“So we beat on, boats against the current, borne back ceaselessly into the past.”
                --F. Scott Fitzgerald


GAUJA


Gauja.  The strong, swift river that flows through north central Latvia.  For some, the lifeblood of the culture.

My first trip to Latvia was in 1969 with my sister & mother.  (My father was afraid to go to Soviet-occupied Latvia because he had fought in the Latvian army against the Russians--it would not have been unheard of for him to have been found out and arrested and jailed for an indeterminate period of time--even until death.)  We were required to visit a Russian city and see the “sights” such as standing in queue for hours to catch a glimpse of Lenin's waxy corpse.  We mistrusted the hotel walls--we could sense cameras spying on us.  I couldn't sleep, becoming irrational and argumentative but dozed off after my mother gave me half of a sleeping pill.

In Latvia, I became known as “Saulite” among the members of our tour group because of my sunny disposition.

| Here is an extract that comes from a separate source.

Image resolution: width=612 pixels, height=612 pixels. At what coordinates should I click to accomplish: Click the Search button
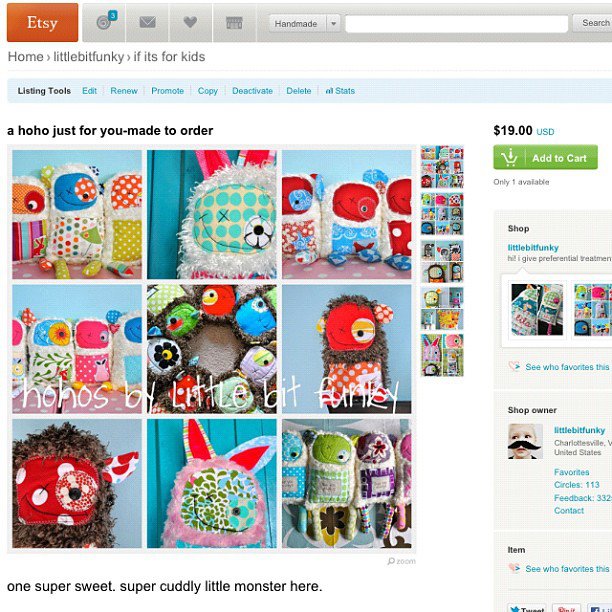594,23
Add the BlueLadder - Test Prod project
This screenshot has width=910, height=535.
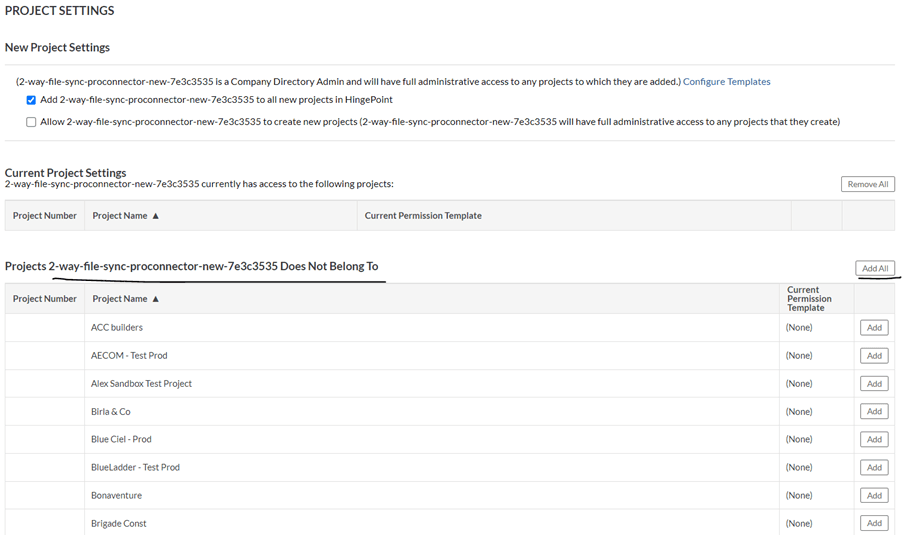tap(874, 468)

My sister scoffed saying:  “If they only knew!  Saulite!  More like “Makonis!”  (cloud).

“Saulite” was known for being wild & impulsive.  The Latvian citizens certainly didn't know what to make of my paisley pastel bell bottoms which were mod in the U.S. but unseen & bizarre behind the iron curtain.  The men in central Riga would whistle at this chubby, young self:  “Hey Calite!”  (little chick).  My sister & I hung out with my cousin and her boyfriend in the back stairwell of some large store as they alternated flirting, making out & taking swings from a strong bottle.

Before the end of Soviet rule, non-citizens were severely restricted to only approved “tourist” areas.  (One middle-aged male member of our group, “Bubulitis” because that was what his young girlfriend called him, was forced to leave the country because he had traveled to an unauthorized area.)  I remember the feeling of fright and daring we had when we got into a relative's car & drove into the countryside to see places from my mother's childhood.  We had to remain restrained in our gestures and expressions so as to not be detected by the omnipresent “eye.”

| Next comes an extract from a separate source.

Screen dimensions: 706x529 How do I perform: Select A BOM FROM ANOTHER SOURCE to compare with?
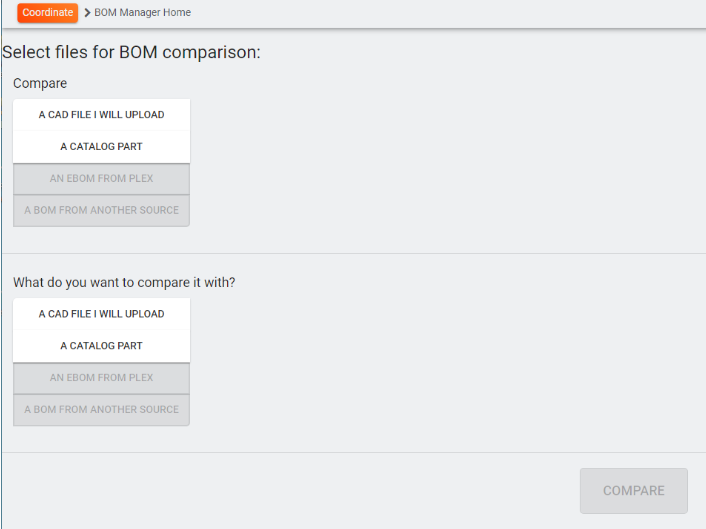[101, 410]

One of the few approved tourist areas was around Sigulda where the Gauja flows and the “Turaida’s Roze” castle & tower stand.  As we stood on the sandy banks gazing at the swift river, I ran suddenly into the water to swim with all my clothes on.  “Saulite!”  I didn't care.  The current was strong, the water was cold as it swept me along.    Swimming hard, I reached the shore again, exhilarated and soaked to the skin.  I had made contact with the heart of something.  There is a photograph of me standing in the adjacent woods in my red pullover, dripping wet and grinning madly.

On my third return to Latvia, Z & I were given the opportunity to take a canoe trip down the Gauja.  Our hosts stocked us with delicious birch juice and other food stuffs, set us in the water and agreed to meet at a specific dock many kilometers downriver late that afternoon.  Z argued endlessly of course about how to paddle, and who should steer and sit where as the sandy, red cliffs and caves snaked past and the river shot us forward.  It was hard controlling the rather cheap canoe in the swift current which was even stronger than usual because of recent rains.  We had to paddle hard to reach the shore when we stopped for  lunch.  There was a steep, wooded hillside next to the grassy, sandy shore; as we climbed up the path we found several half-eaten carcasses--young deer perhaps.  I took a small skull with developing points of horn blades jutting above the eye sockets.  Z was nervous about predators.  It could have been bears.  Or lynx.

Back in the canoe, the fast, winding river.  It seemed time that we should be reaching our dock.  We looked for signs...pulling off again & again, asking the few people we saw if this was the one, but no one knew.  We became convinced that we had gone too far downriver and had to turn and go back.

Turn and go back.  It makes me laugh now.  How we fought against that current, beating our oars in the water, gaining only a few feet per stroke only to be driven back.  Instinct kicking in and animal determination being the force that made us, inch by inch, make progress.  If you could call going against that river progress.  Desperate, because if we did not reach our dock we would be lost in this land far from home.  We would be swept out to sea and blanche in the sun & salt.

There were two young boys fishing at a dock,  looking amusedly at us as we fought and shouted in our manic battle.  I called out to them:  was this the dock we wanted?  They laughed.  It was downriver yet a ways.  Oh.  Sheepishly, foolishly, we turned the canoe around and gave in to the current, resting our strained & sore muscles.  We let the river take us having beaten all the fight out of us--the sun dancing on the waves, the shore sliding past.

Later on this journey, I was earnestly asked by a Latvian fellow about my positive nature, my “sunny disposition.”  I explained it was only the external self...that a storm raged in me at times...  My sister was right.